• WHAT IS REQUIRED:
From the line with "Browse By [button] (80, 11)" onward, reproduce each line of the entries exactly, ending at the last one, and add nothing.

• RECORDS PROVIDED:
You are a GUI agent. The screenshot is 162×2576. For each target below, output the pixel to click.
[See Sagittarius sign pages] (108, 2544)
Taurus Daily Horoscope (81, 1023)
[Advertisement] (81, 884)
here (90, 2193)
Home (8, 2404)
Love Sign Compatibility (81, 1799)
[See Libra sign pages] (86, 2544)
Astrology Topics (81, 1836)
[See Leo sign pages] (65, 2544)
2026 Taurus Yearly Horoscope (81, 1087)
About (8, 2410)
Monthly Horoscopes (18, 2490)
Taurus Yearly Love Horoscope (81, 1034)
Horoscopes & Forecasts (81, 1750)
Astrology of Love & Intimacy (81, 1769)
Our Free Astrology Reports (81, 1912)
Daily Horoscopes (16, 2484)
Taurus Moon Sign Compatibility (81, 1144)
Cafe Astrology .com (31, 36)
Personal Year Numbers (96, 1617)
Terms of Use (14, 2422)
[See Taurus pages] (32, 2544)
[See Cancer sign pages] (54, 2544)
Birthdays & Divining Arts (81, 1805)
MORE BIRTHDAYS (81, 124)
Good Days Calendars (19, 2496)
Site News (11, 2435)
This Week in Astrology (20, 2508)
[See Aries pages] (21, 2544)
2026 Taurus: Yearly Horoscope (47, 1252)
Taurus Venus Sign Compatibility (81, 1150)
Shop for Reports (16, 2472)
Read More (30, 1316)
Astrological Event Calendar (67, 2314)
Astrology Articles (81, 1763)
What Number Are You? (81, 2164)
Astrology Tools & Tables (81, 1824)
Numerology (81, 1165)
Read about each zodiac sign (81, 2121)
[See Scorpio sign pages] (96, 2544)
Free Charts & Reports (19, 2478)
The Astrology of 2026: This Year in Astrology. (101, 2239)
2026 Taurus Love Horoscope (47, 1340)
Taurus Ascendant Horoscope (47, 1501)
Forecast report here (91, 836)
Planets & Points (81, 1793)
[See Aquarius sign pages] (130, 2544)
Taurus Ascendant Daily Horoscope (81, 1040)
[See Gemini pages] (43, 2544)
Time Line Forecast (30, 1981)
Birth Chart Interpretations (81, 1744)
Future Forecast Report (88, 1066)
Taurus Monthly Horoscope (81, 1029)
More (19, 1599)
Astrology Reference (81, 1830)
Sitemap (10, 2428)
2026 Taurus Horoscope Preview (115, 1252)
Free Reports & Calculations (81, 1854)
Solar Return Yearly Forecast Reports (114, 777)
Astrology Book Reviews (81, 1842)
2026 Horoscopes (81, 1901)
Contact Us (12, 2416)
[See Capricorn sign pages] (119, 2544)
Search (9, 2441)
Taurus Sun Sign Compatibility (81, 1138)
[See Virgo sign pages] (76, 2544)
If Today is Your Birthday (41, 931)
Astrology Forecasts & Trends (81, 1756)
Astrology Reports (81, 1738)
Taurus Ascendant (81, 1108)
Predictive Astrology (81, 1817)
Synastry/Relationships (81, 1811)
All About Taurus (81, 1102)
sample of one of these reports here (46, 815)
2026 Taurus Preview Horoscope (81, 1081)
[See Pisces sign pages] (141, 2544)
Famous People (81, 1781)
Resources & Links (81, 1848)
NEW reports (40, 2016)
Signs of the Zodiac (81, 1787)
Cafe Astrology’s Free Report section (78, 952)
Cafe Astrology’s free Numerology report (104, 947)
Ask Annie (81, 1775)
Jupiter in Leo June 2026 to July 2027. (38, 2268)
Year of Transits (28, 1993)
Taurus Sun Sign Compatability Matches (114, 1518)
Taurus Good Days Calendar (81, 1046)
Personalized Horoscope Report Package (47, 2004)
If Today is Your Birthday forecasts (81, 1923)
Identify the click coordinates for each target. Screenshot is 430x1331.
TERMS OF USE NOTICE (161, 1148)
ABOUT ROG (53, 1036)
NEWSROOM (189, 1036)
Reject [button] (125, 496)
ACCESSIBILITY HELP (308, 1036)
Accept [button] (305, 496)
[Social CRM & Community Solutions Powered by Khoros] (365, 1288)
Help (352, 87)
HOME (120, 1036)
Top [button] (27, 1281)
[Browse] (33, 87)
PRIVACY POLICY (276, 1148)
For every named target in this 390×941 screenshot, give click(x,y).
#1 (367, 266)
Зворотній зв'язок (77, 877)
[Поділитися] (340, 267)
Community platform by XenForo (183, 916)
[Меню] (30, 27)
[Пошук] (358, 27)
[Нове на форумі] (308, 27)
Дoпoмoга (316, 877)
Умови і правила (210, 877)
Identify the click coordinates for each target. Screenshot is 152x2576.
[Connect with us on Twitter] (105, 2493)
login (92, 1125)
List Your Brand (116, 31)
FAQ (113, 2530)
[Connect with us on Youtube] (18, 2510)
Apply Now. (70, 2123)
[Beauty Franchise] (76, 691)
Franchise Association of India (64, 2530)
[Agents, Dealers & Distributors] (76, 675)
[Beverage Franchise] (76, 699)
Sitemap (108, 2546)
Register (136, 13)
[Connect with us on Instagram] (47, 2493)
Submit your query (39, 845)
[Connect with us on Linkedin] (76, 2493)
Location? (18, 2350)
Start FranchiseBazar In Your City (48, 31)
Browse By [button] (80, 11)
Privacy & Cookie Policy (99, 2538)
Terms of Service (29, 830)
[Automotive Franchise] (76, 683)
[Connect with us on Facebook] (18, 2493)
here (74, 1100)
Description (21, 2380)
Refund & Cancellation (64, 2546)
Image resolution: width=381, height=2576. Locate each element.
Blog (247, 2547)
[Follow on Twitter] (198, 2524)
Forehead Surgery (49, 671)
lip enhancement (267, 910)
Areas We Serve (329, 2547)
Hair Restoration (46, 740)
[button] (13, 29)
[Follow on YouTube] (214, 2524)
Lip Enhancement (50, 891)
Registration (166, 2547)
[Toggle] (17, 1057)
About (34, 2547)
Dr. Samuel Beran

• SOLUTION TO THIS TASK:
Browse By [button] (80, 11)
Privacy & Cookie Policy (99, 2538)
Terms of Service (29, 830)
[Automotive Franchise] (76, 683)
[Connect with us on Facebook] (18, 2493)
here (74, 1100)
Description (21, 2380)
Refund & Cancellation (64, 2546)
Image resolution: width=381, height=2576. Locate each element.
Blog (247, 2547)
[Follow on Twitter] (198, 2524)
Forehead Surgery (49, 671)
lip enhancement (267, 910)
Areas We Serve (329, 2547)
Hair Restoration (46, 740)
[button] (13, 29)
[Follow on YouTube] (214, 2524)
Lip Enhancement (50, 891)
Registration (166, 2547)
[Toggle] (17, 1057)
About (34, 2547)
Dr. Samuel Beran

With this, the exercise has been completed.